DIRECTIONS FOR THIS TASK →
Transcribe exactly, and only, the lines from the one containing "Task: Click the Forward" through the end of the entries below, leaving the pictures out.

DATA RECORDS →
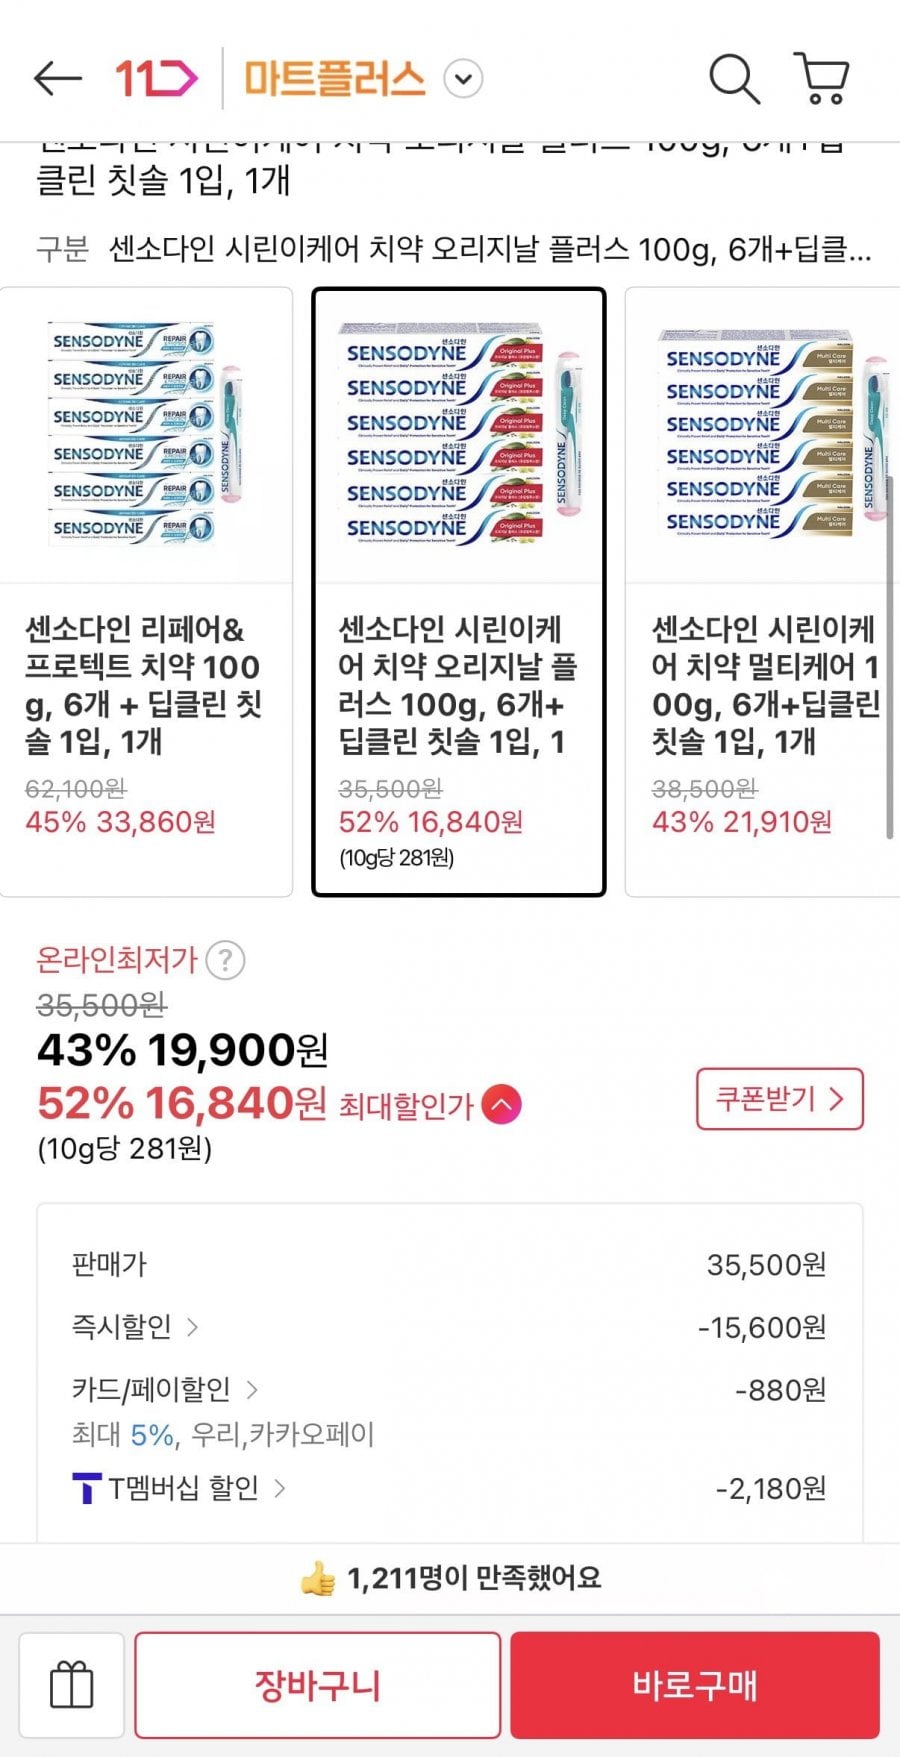Expand T멤버십 할인 details chevron

pyautogui.click(x=280, y=1488)
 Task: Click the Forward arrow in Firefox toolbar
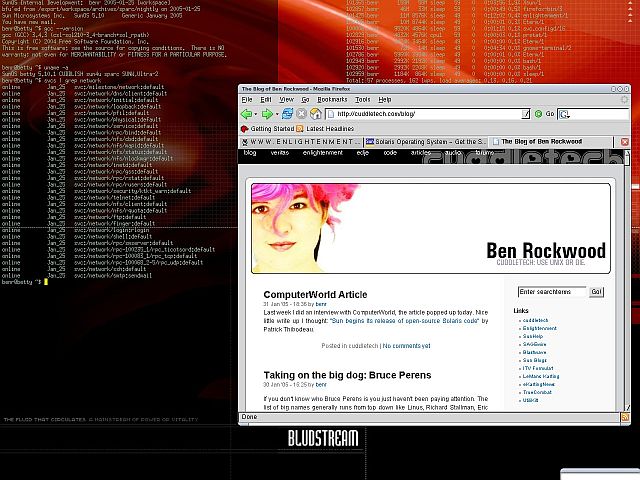point(267,114)
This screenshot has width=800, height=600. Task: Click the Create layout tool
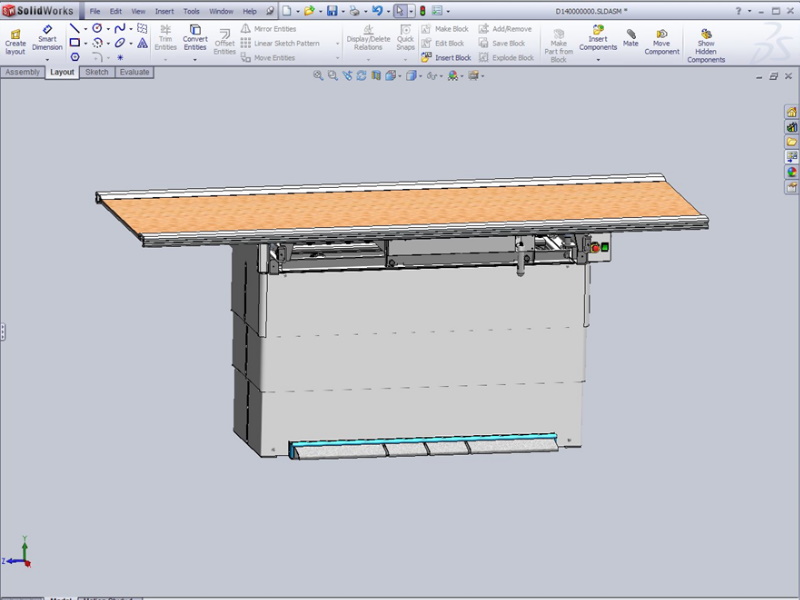click(15, 38)
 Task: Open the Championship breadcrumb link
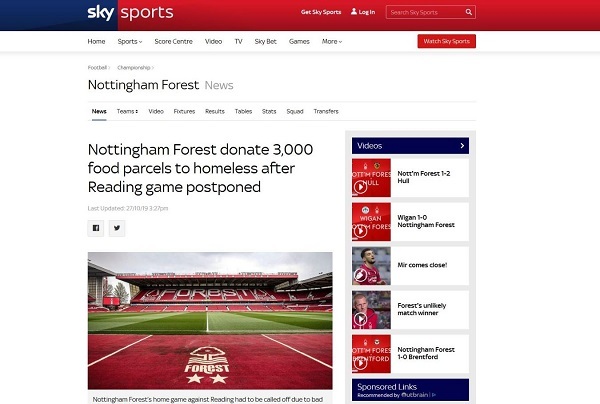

OUTPUT BELOW →
 Task: Click the Forward arrow in Firefox toolbar
point(267,114)
This screenshot has width=800, height=600. Task: Click the Create layout tool
click(15, 38)
 Task: Open the Championship breadcrumb link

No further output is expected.